Overall, results are consistent with distributed models of intelligence like the P-FIT (Jung and Haier, 2007). Our results, however, include more brain regions than highlighted by the P-FIT and place greater importance on medial structures than the P-FIT model does. Indeed, while absent from the P-FIT, the precuneus (part of the medial parietal lobe), the posterior cingulate, the dorsomedial prefrontal cortex, as well as the lingual and parahippocampal gyri, have all been identified here as being associated, bilaterally, with the general cognitive factor. Importantly, these are all known to be areas where information from different parts of the brain converges for high-level processing and have been shown to be involved with cognitive performance (Cavanna and Trimble, 2006; Eisenberg et al., 2005; Geake and Hansen, 2005; Gong et al., 2005; Haier et al., 2004; Hulshoff Pol et al., 2006; Shaw et al., 2006; Stoitsis et al., 2008; Westlye et al., 2008). While they are good candidates as modulators of general intelligence, these regions generally reached here lower levels of statistical significance than the regions highlighted by the P-FIT. It could be speculated that this reflects a genuine but relatively weaker association with intelligence than the P-FIT regions, making them less consistently detected across studies and leading to their exclusion from the P-FIT.

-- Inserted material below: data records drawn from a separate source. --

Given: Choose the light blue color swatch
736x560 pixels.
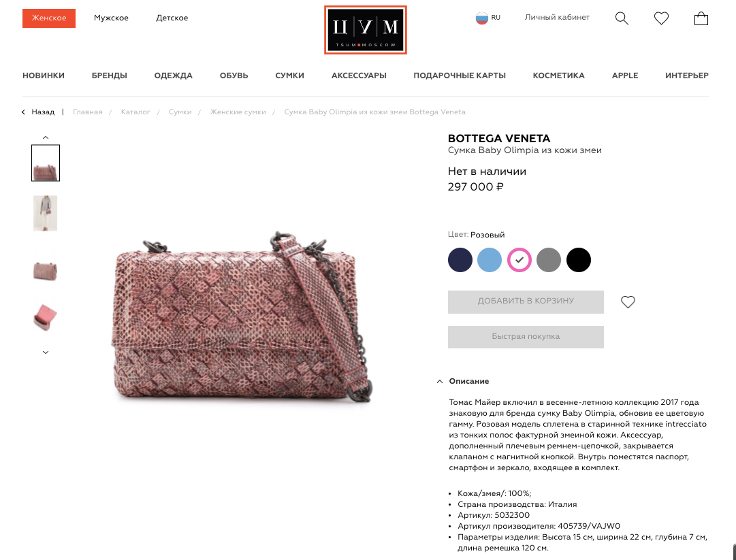Looking at the screenshot, I should [490, 260].
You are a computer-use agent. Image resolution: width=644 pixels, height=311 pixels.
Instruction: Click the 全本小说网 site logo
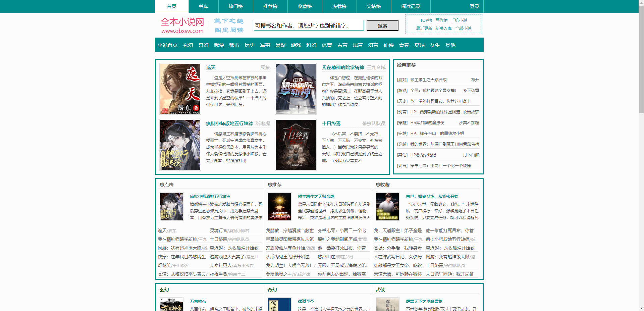[182, 25]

Observing a decrease in statistical significance in both children and adolescents, when compared with the group as a whole, could be attributed to several factors. However, in both subsamples, this decrease is most likely due to reduced statistical power due to dividing the sample in two. The relative greater decrease observed for the subsample of young children (ie 6 to 11.9 years of age) may have been due to the difficulty that many of them may have had with being immobile for a prolonged period of time in a scanner (Evans and Brain Development Cooperative Group, 2006). Indeed, micromovements, which may not have been sufficient to grossly distort the image and result in rejection as part of the quality control procedures, may have nonetheless induced a slight blurring effect on the white/gray matter interface and lead to a deterioration in the precision of cortical thickness estimations. Alternatively, it could be speculated that the association between cortical thickness and the cognitive ability factor is weaker or less homogeneous in young children in that age group, leading to a decrease in statistical significance.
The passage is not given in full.